たどり着いたのは、国境付近の寂れた教会の前だった。
馬車が止まると寂れた教会から黒いローブを着た邪教徒たちが集まってきた。
御者の男はうつむいたまま動こうとしない。
鑑定してみたところ、眠りの魔法を掛けられているようだ。
「お迎えに上がりました。聖女様」
邪教徒たちの中でも一番背の高い男が小窓を覗き込みつつそう言った。
馬車の中には俺が生み出したチェルシーの幻影が身を縮こませながら座っている。
チェルシーのスキルは見方によっては聖女と思われてもおかしくない。
王立研究所にいたときは副作用のない薬草の種を、サージェント辺境伯領にきてからは瘴気を吸収する種を生み出している。
俺の頼みを聞き、悪用されそうな種は生み出していないから、なおさら聖女と思われるだろう。
教団として聖女を迎え入れたいのであれば、真正面から話をつけにくるものだ。
誘拐という形を取るならば、やましいことがあるのか、もしくは聖女を消そうとしているとも考えられる。
どちらにせよ、瘴気を振りまき魔王国をそしてサージェント辺境伯領をも混乱に陥れようとした邪教に、聖女としてチェルシーを渡すなんてことは、ありえない。
たとえ、幻影だとしても渡したくない。
俺はすぐさま、チェルシーの幻影を生み出す魔法を解き、様子を伺った。
邪教徒たちは馬車の足元に簡素な階段を置き、その上に黒い布をかぶせた。

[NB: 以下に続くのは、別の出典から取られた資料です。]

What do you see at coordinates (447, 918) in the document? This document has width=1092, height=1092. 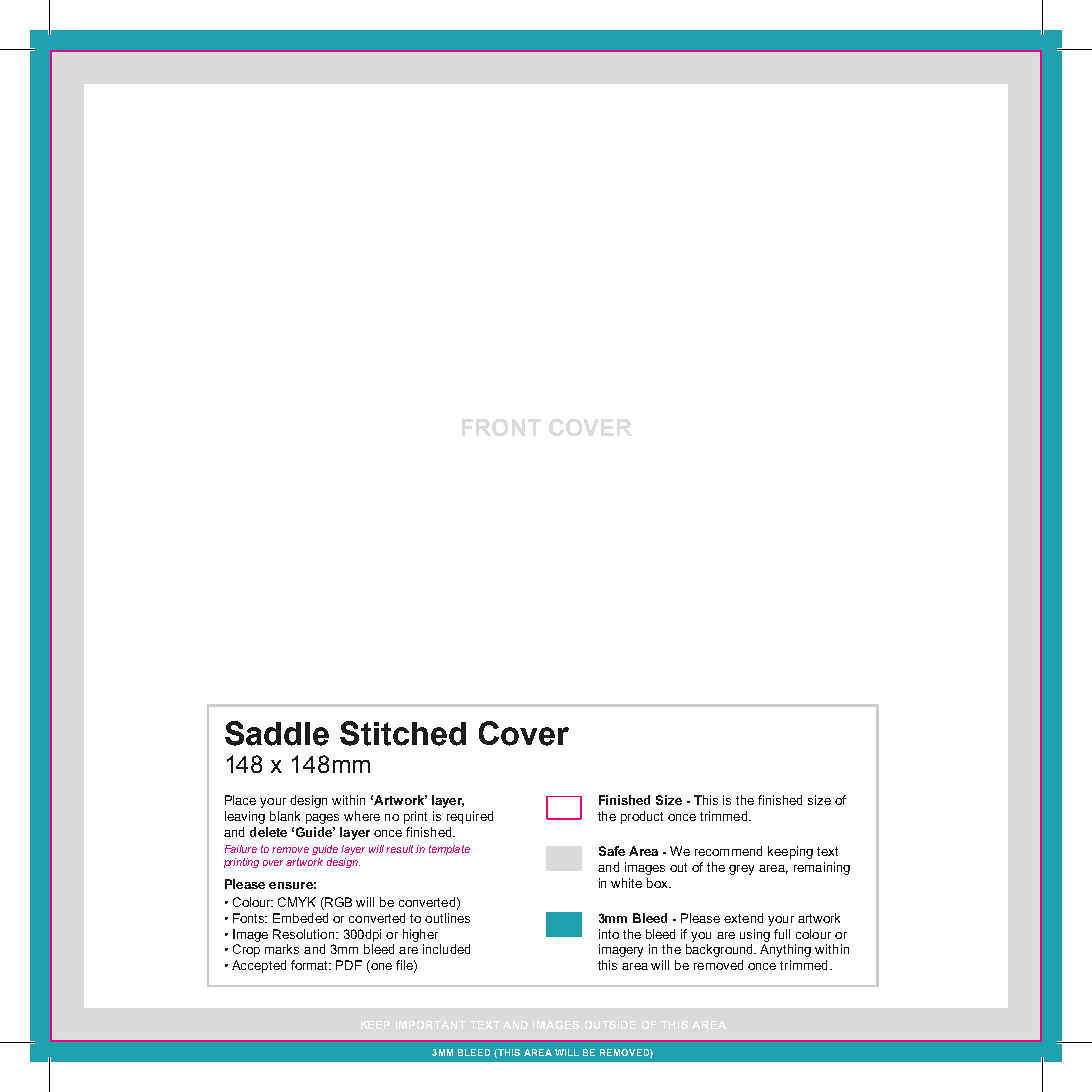 I see `outlines` at bounding box center [447, 918].
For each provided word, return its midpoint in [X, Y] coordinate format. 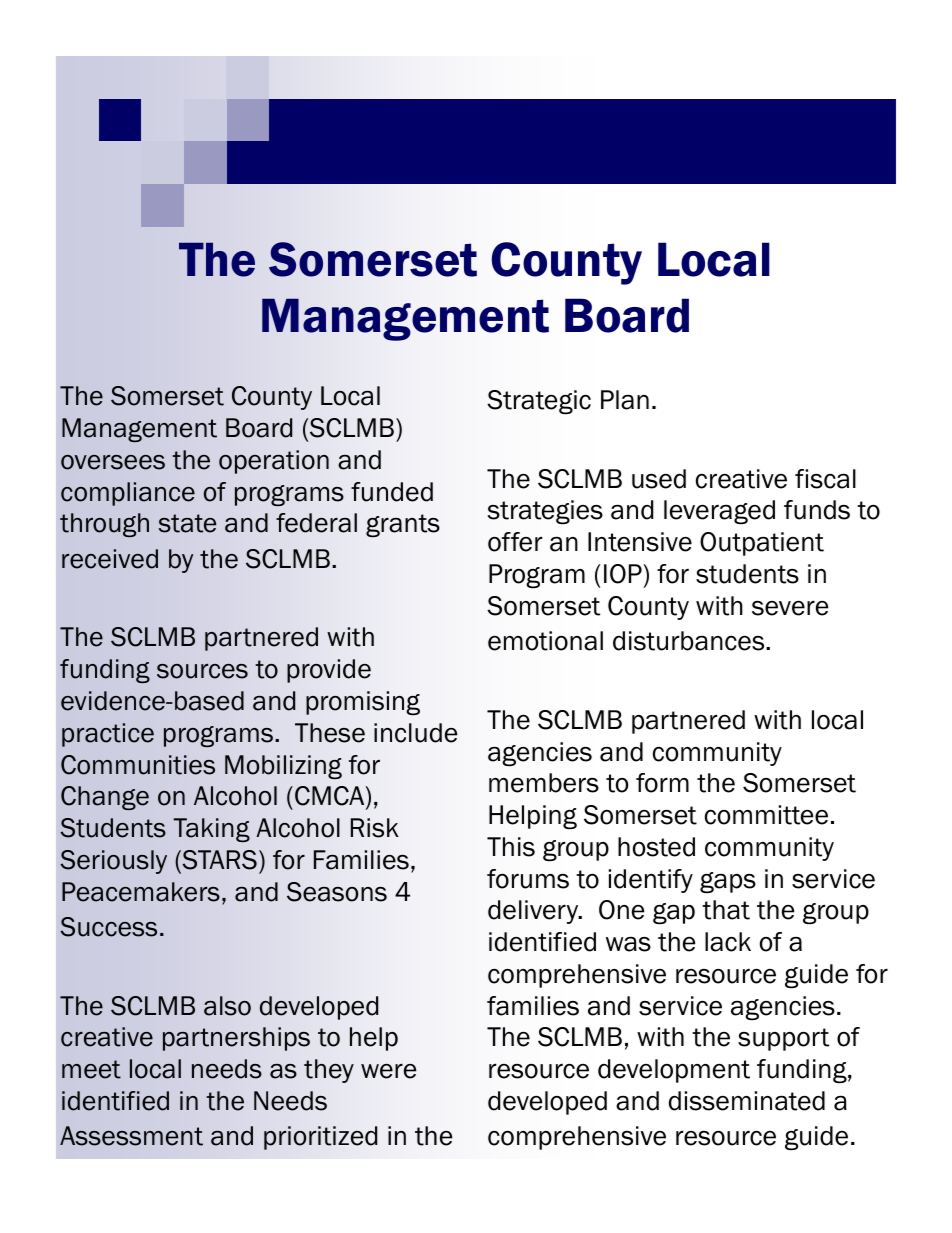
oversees [113, 462]
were [388, 1071]
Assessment [131, 1136]
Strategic [539, 402]
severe [790, 608]
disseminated [747, 1101]
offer [515, 542]
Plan [625, 400]
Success [108, 927]
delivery [534, 912]
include [415, 733]
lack [728, 942]
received [110, 559]
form [662, 783]
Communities [138, 765]
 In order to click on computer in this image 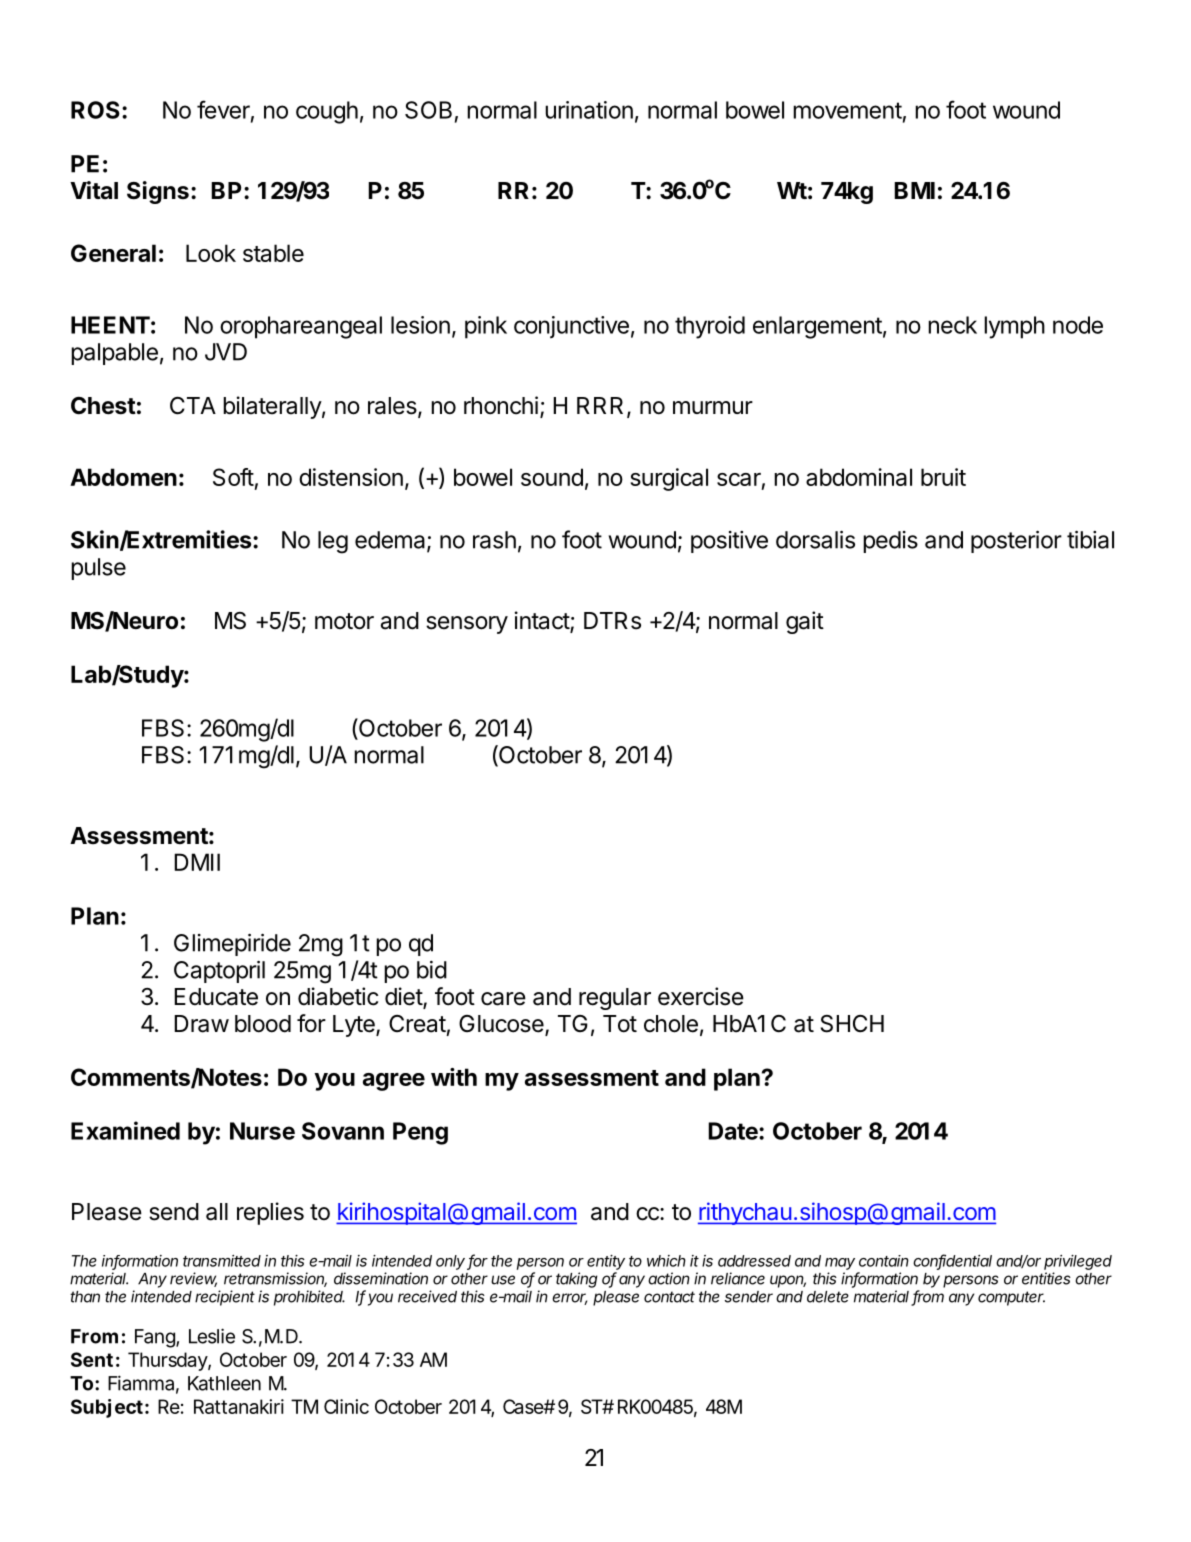, I will do `click(1011, 1298)`.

そしてゆっくりと扉を開ける。
「……誰も乗っていないぞ」
先ほど馬車の小窓を覗いていた背の高い邪教徒が、今度は馬車の中を覗きながら呆然としつつつぶやいた。
「そんなバカな!」
「本当だ! いない!」
「聖女様はどちらへ!?」
邪教徒たちは代わる代わる馬車の中を覗くとそんなことを叫んだ。
そんな邪教徒たちの叫びにニヤッとした笑みを浮かべた。
そして無言で捕縛の魔法をかけた。
邪教徒たちは身動きが取れず次々に倒れていく。
「な、なんだ!?」
「動けないぞ? どういうことだ!?」
さらに指をパチンと鳴らし、目くらましの魔法を解く。
邪教徒たちは突然現れた俺たちに目を見開いて驚いていた。
「彼女に手を出すとはいい度胸だね」
俺は地面に転がる邪教徒たちを睨みつけた。
「失敗……か」
背の高い邪教徒は諦めた表情になりそうつぶやいた。
その途端、地面に転がる他の邪教徒たちがうめき声をあげた。
背の高い邪教徒自身も苦痛で顔を歪めている。
周囲にいた護衛騎士たちが邪教徒たちに声をかけるがうめき声は止まない。
するとそのうちの一人がパタッと動きを止め、口からダラダラと血を流した。
他の邪教徒たちも次々に血を吐き動かなくなっていく。
俺は驚きつつも目の前にいる背の高い邪教徒を鑑定した。
結果としては、任務に失敗すると死ぬ呪いを受けていた。
まだ、フェリクス付きのメイドが関与していることを確認していない。
死なせるわけにはいかない。
慌てて呪いを解く魔法をかけたところ、背の高い邪教徒はピタッとうめくのをやめた。そして何かを言おうとしてゴホッと血を吐いた。
俺はすぐに治癒の魔法をかける。
「あなた様は……」
背の高い邪教徒はそこで口をつぐむと、俺の顔をじっと見つめてきた。
何を言おうとしたかはわからないが、今はそれよりもフェリクス付きのメイドが誘拐に関与していたかどうかを確認したい。
そう問うとあっさりと関与していたことを明かした。
さて、仕上げと行こうか。
俺は黒い笑みを浮かべたあと、その場を護衛騎士たちに任せて屋敷へと戻った。